- **What you should do**
From the records below, copy every line that contains the word "arrow".

*** Opening Exercise data ***

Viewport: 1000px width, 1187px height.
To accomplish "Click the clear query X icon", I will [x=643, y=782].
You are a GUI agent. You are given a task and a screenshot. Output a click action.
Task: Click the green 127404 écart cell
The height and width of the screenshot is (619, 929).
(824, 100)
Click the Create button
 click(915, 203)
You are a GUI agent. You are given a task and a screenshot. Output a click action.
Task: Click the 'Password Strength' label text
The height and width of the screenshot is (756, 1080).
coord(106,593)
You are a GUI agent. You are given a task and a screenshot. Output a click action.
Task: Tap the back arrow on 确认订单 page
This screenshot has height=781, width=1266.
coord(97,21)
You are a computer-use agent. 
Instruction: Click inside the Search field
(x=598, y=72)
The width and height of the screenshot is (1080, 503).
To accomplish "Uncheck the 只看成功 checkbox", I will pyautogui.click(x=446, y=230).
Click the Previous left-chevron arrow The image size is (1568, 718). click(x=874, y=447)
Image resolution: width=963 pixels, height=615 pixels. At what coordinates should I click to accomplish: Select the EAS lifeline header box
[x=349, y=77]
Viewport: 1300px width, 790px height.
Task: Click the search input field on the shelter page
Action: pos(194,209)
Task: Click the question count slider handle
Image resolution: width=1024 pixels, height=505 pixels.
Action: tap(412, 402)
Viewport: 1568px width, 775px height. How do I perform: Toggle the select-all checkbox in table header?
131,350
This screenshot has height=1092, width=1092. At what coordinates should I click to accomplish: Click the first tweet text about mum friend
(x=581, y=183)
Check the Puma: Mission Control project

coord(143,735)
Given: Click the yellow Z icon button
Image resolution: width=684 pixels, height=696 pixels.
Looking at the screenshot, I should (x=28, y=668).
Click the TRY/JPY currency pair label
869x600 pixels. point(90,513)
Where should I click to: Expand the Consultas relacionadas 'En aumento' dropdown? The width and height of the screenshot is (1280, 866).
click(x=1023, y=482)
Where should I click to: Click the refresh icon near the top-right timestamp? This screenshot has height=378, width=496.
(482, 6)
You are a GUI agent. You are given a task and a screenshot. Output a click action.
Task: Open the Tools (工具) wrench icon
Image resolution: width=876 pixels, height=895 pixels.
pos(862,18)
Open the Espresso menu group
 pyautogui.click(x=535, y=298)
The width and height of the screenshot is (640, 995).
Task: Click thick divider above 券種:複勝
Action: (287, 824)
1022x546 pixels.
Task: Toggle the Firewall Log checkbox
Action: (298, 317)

*** Closing Exercise data ***

- **Response**
Task: Tap the back arrow on 确认订单 page
Click the Previous left-chevron arrow The image size is (1568, 718). click(x=874, y=447)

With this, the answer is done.